Long-term care is expensive. A single year in a nursing home can cost $150,000 or more in Westchester County. Home care services, if needed for extended periods, can deplete a lifetime of savings. For many families, the prospect of long-term care expenses raises a difficult question: how can we preserve assets for our children while ensuring that Medicaid will cover the cost of necessary care?

The answer, for families with time to plan, is the Medicaid asset protection trust (MAPT).
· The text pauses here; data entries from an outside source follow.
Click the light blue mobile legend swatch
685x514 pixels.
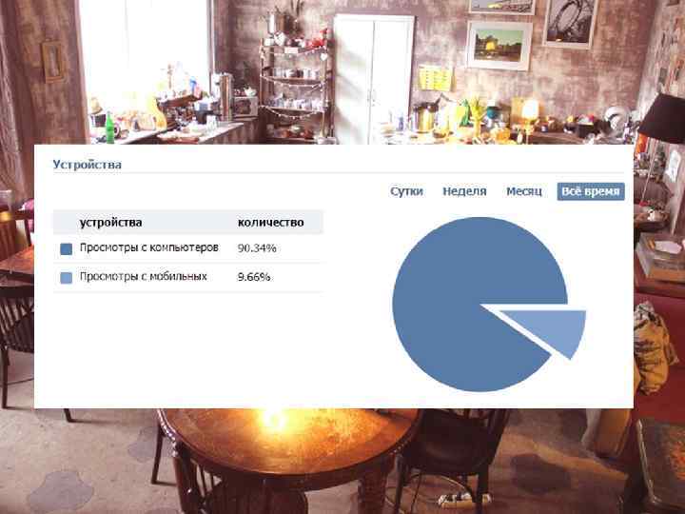[x=66, y=278]
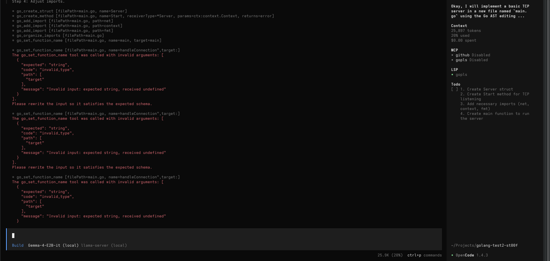Select the Todo section heading
Image resolution: width=550 pixels, height=261 pixels.
tap(455, 84)
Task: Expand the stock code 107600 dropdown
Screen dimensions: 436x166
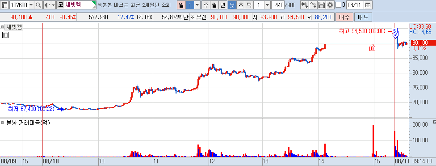Action: (31, 5)
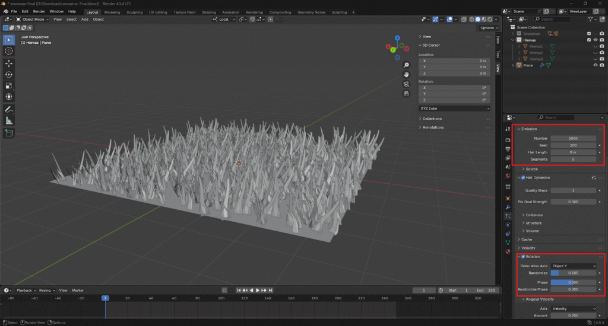
Task: Open the Orientation Axis dropdown
Action: coord(573,266)
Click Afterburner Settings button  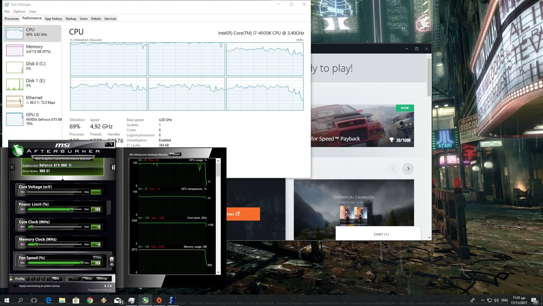tap(102, 279)
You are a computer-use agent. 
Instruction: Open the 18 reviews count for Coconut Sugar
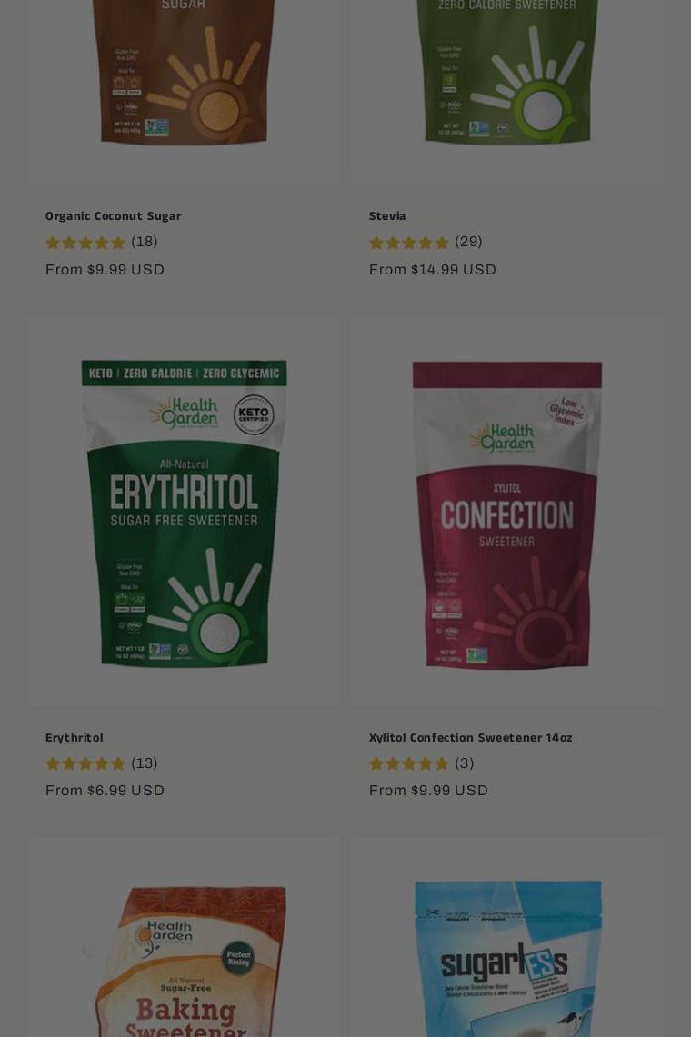145,242
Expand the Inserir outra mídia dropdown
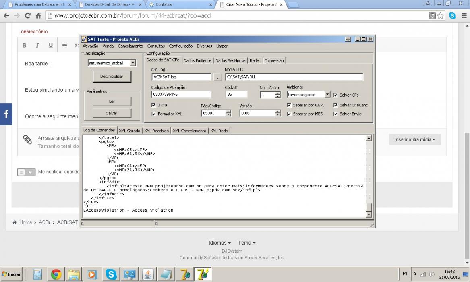470x282 pixels. click(414, 139)
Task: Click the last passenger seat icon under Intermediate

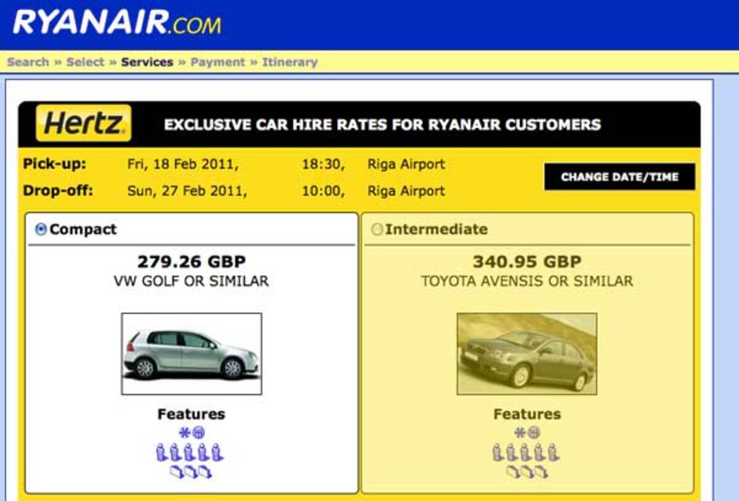Action: [x=554, y=454]
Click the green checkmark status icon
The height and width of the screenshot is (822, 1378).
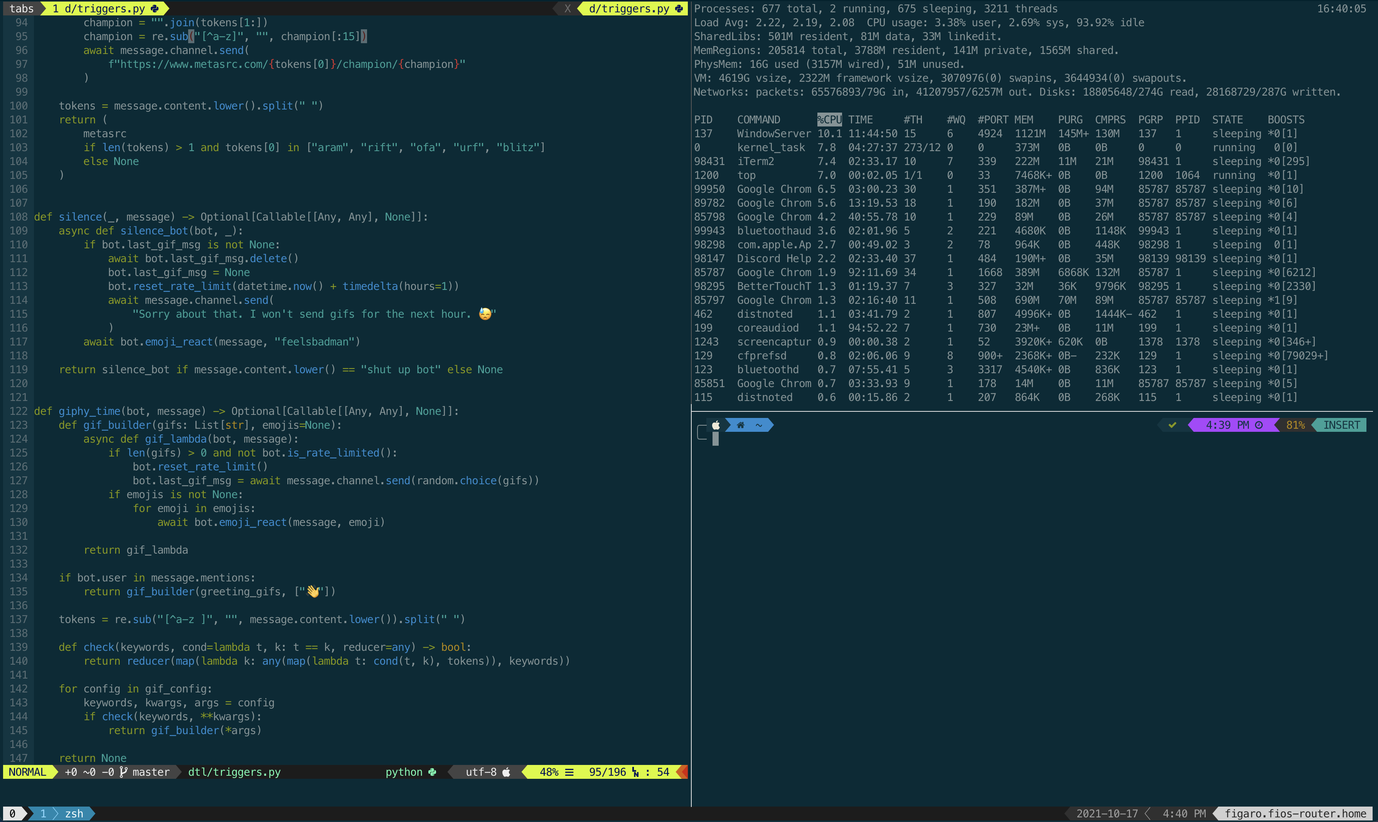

A properly structured MAPT allows a New York resident to remove assets from personal ownership, shield them from Medicaid spend-down requirements, and still provide a safety net for the family. This guide explains how MAPTs work, what assets can be placed in them, the timing requirements, and the specific rules that apply in Westchester County and New York.

What Is a Medicaid Asset Protection Trust?

A Medicaid asset protection trust is an irrevocable trust designed specifically to allow a person to protect assets from being consumed by long-term care costs before Medicaid eligibility is established. Unlike a revocable living trust (which the grantor can modify or revoke at any time), an MAPT strips the grantor of ownership and control permanently. In exchange for that sacrifice, Medicaid treats the trust assets as if they do not belong to the grantor, provided the trust was created and funded well in advance of any application for benefits.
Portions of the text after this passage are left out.